▼▼▼

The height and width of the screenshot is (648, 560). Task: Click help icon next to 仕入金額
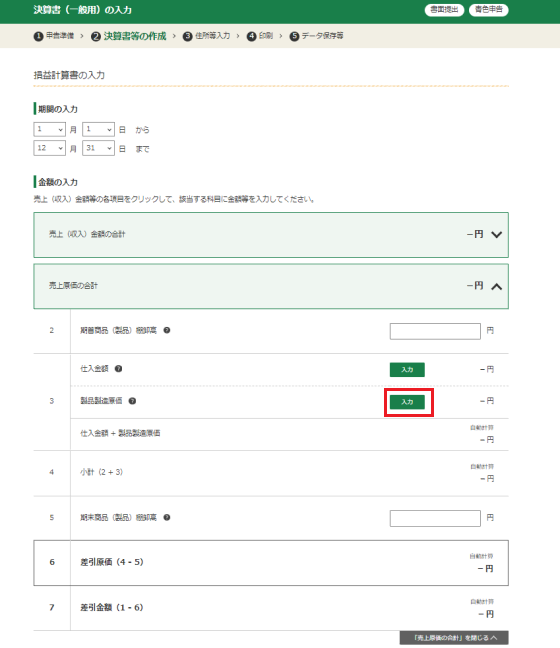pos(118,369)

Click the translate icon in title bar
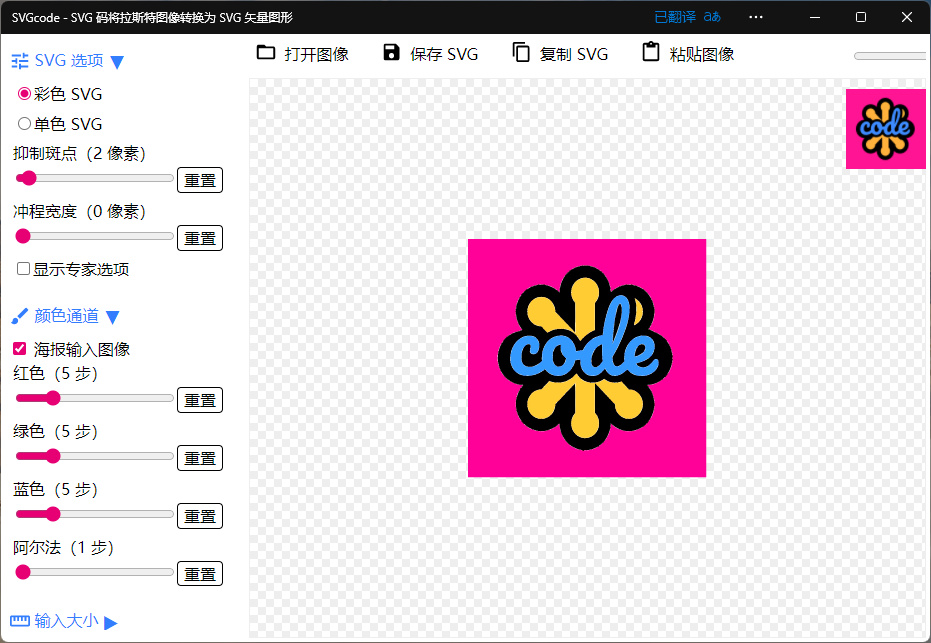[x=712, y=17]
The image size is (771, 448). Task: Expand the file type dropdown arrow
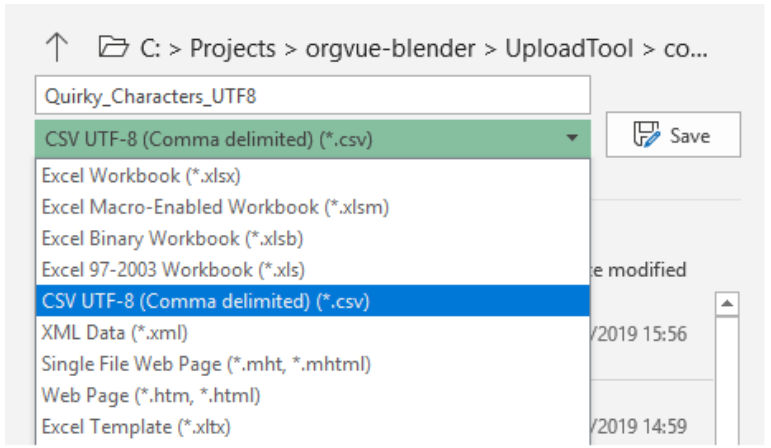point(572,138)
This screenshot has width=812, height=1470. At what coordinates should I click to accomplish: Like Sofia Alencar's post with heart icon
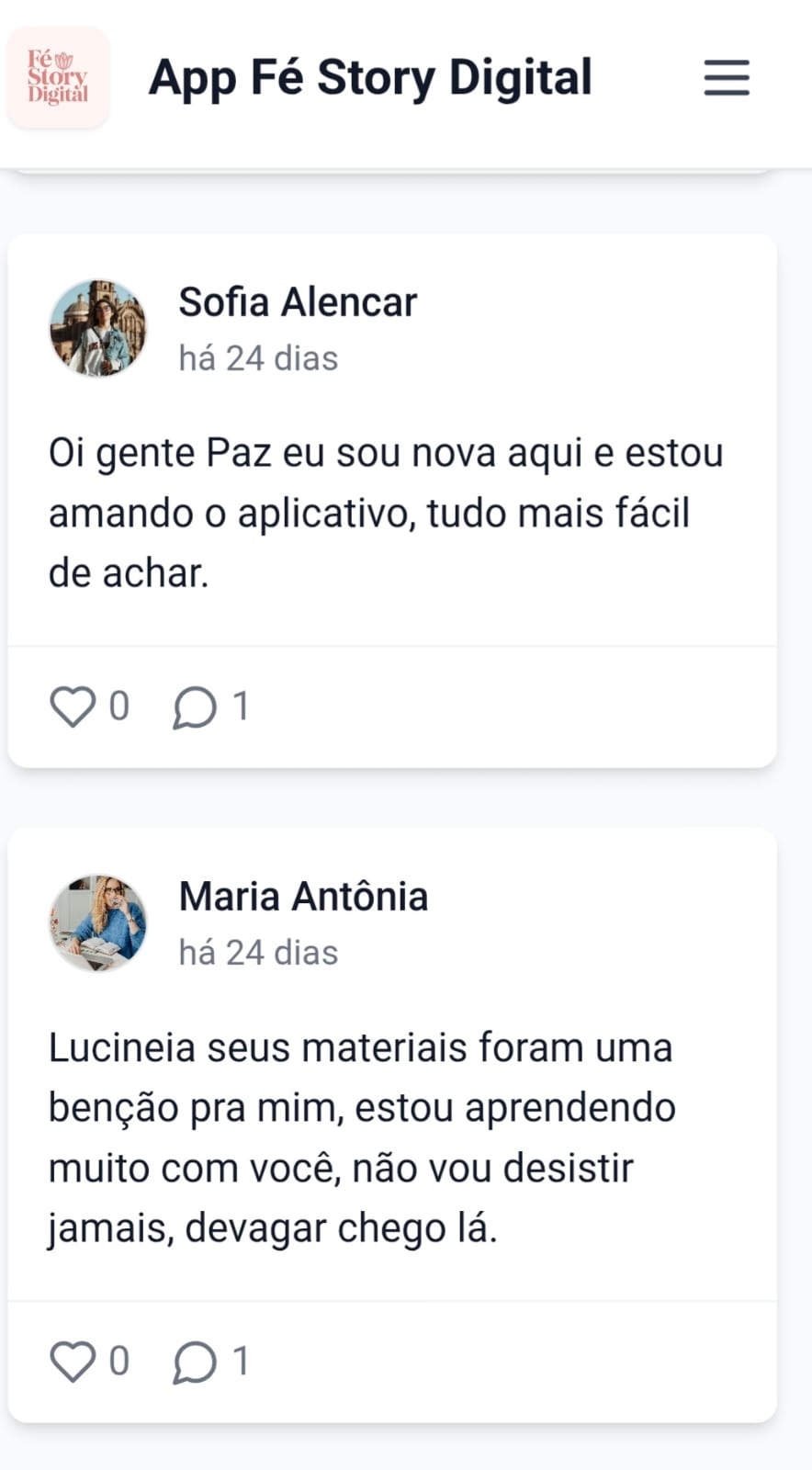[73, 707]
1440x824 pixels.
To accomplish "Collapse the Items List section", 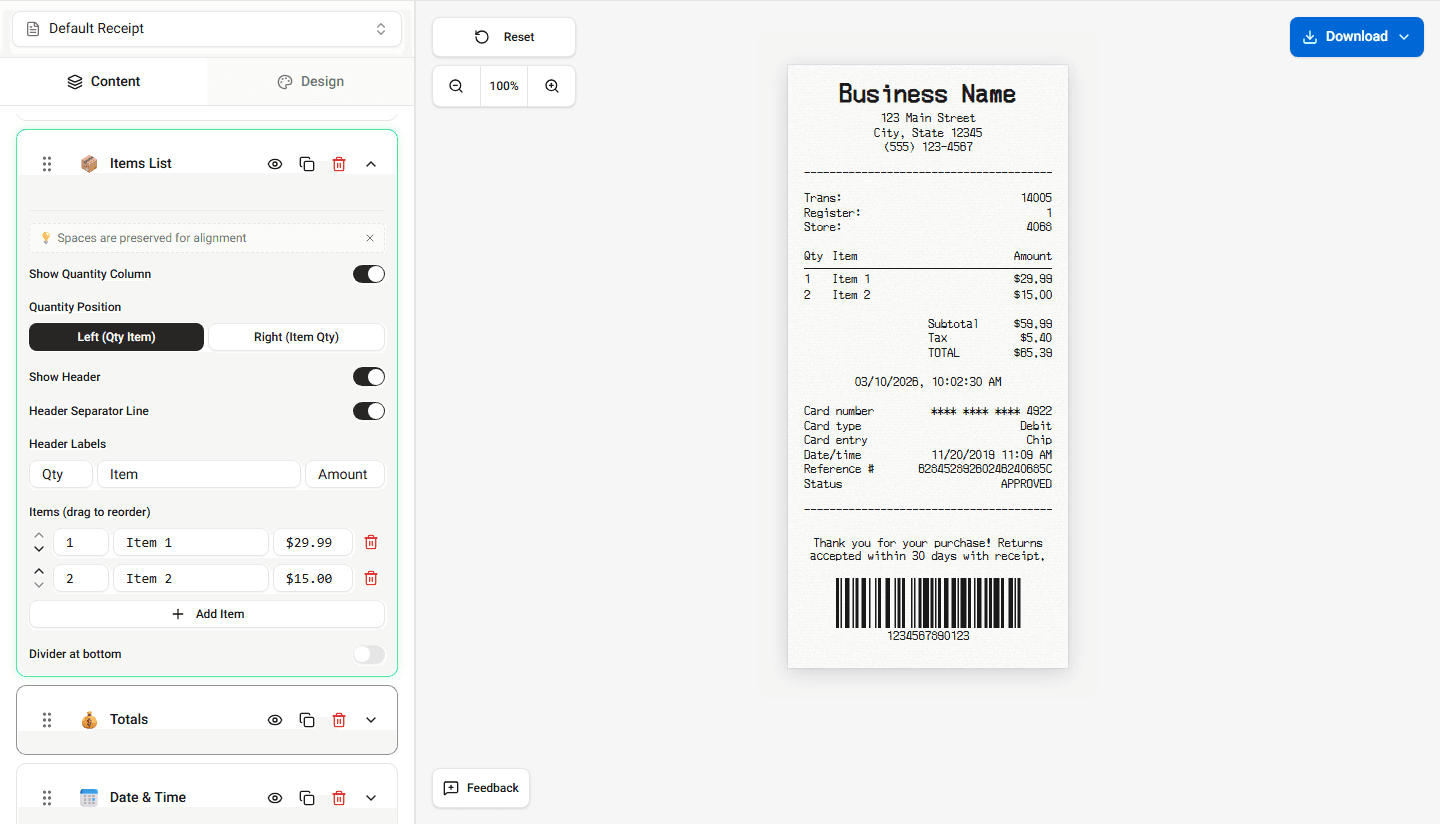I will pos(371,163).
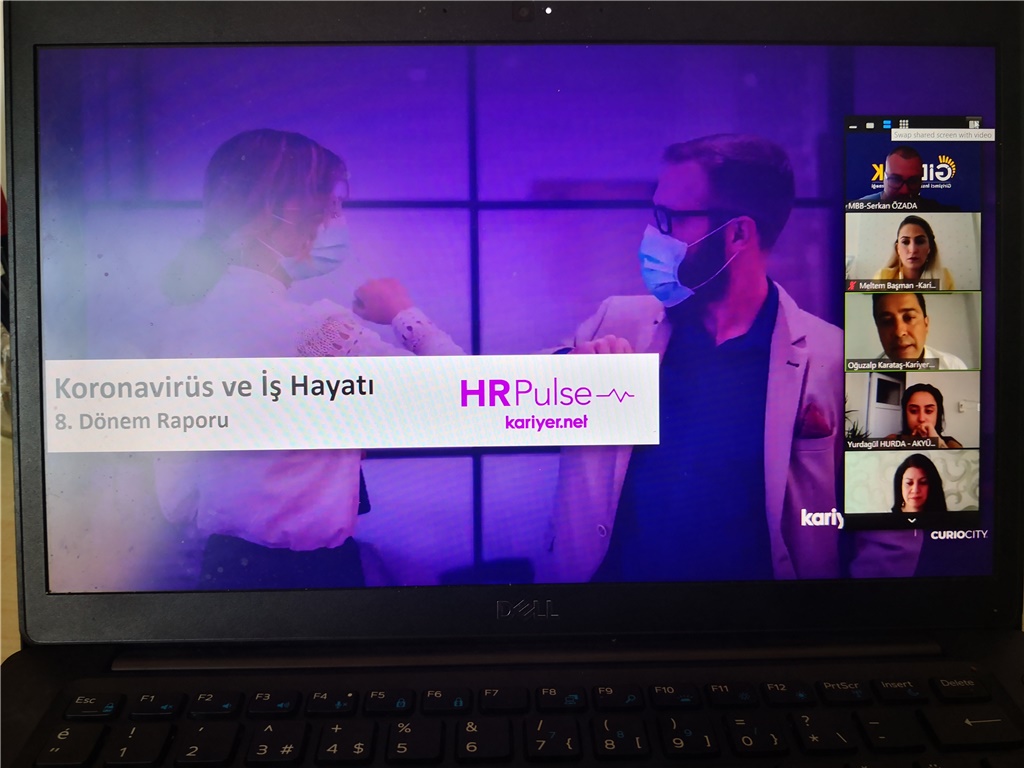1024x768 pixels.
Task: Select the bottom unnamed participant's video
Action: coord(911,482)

▲▲▲

EXERCISE BRIEF:
Output exactly the lines above, from the line with "Click the translate icon in title bar" to the line with "1440x824 pixels.", both included; skip the pictures.

RESPONSE BELOW:
Click the translate icon in title bar
[x=712, y=17]
The image size is (771, 448). Task: Expand the file type dropdown arrow
point(572,138)
This screenshot has width=812, height=1470. At what coordinates should I click to accomplish: Like Sofia Alencar's post with heart icon
[73, 707]
1440x824 pixels.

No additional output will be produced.